HFE Gene Mutation May Be Culprit in Peripheral Nerve Damage to Friedrich’s Ataxia Patients

HFE Gene Mutation May Be Culprit in Peripheral Nerve Damage to Friedrich’s Ataxia Patients

An Indian population study has shown that a specific mutation in a gene involved in iron regulation, the HFE gene, is seen frequently in patients with Friedreich’s ataxia (FA), and it could be a culprit in damaging the peripheral nerves in FA.

The study, “Iron related hemochromatosis (HFE) gene mutations in Friedreich Ataxia patients,” was published in the journal Parkinsonism and Related Disorders.

FA is a rare genetic disease characterized by progressive damage to the nervous system. Some patients with FA can suffer deregulation of iron metabolism, showing higher levels of iron, it is not clear how much impact that iron imbalance has in FA progression and development.

Mutations in the HFE gene can result in an iron overload disorder known as hereditary hemochromatosis (HH).
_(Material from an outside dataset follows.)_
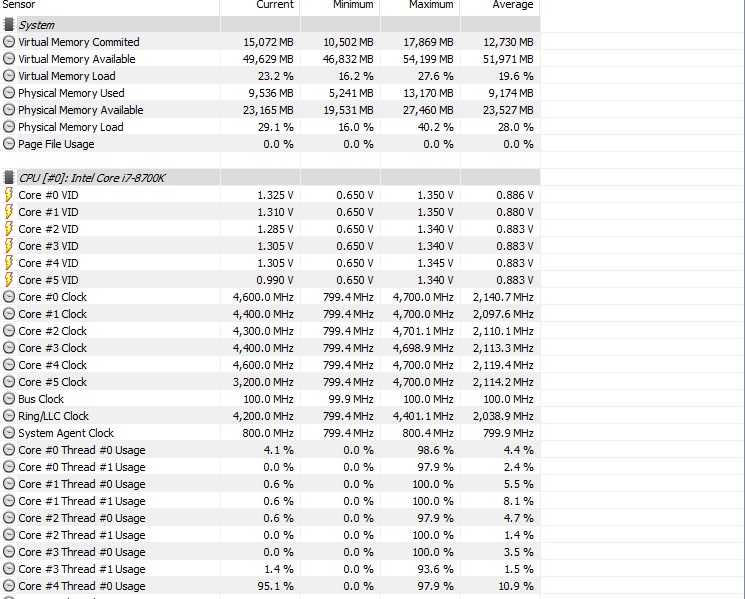Select the System Agent Clock row
Image resolution: width=745 pixels, height=599 pixels.
point(270,433)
It already was reported that two HFE gene mutations, identified as p.C282Y and p.H63D, can modulate the response of some neurodegenerative disorders.

A group of researchers intended to correlate the presence of those two mutations of the HFE gene with the FA symptoms and progression. The researchers performed a case-control study, which included 100 clinically and genetically confirmed FA cases and 102 controls in an Indian population group.

The HFE gene of each of the participants was analyzed to detect the presence of the mutations p.C282Y and p.H63D. The results were examined according to demographic characteristics, clinical features and Friedreich’s Ataxia Rating Scale (FARS).

The authors of the study observed that the p.C282Y mutation was present only in 1.12% of the FA patients, and absent in the control group. Due to the low frequency of this mutation in the studied population, it was not possible to make any further correlations with the FA characteristics.

The p.H63D mutation was more frequent, being found in 21% of the FA patients, and in 12% of the control subjects. When analyzing the presence of this mutation with the disease characteristic, the authors failed to find any influence of p.H63D mutation on the age of onset or disease severity of FA.

Upon comparing FA patients carrying the p.H63D mutation with patients who did not have it, the authors could not detect any differences in the prevalence of heart disease and iron overload in the brain. However, the authors reported that patients carrying the p.H63D mutation had a higher frequency of damage of the peripheral nerves.

Although the authors could not correlate any of the HFE mutations with FA severity or progression, they highlighted the importance of further studies with a larger and more diverse ethnic group to better address the role of HFE gene mutation as a possible cause for the diverse FA symptoms and progression.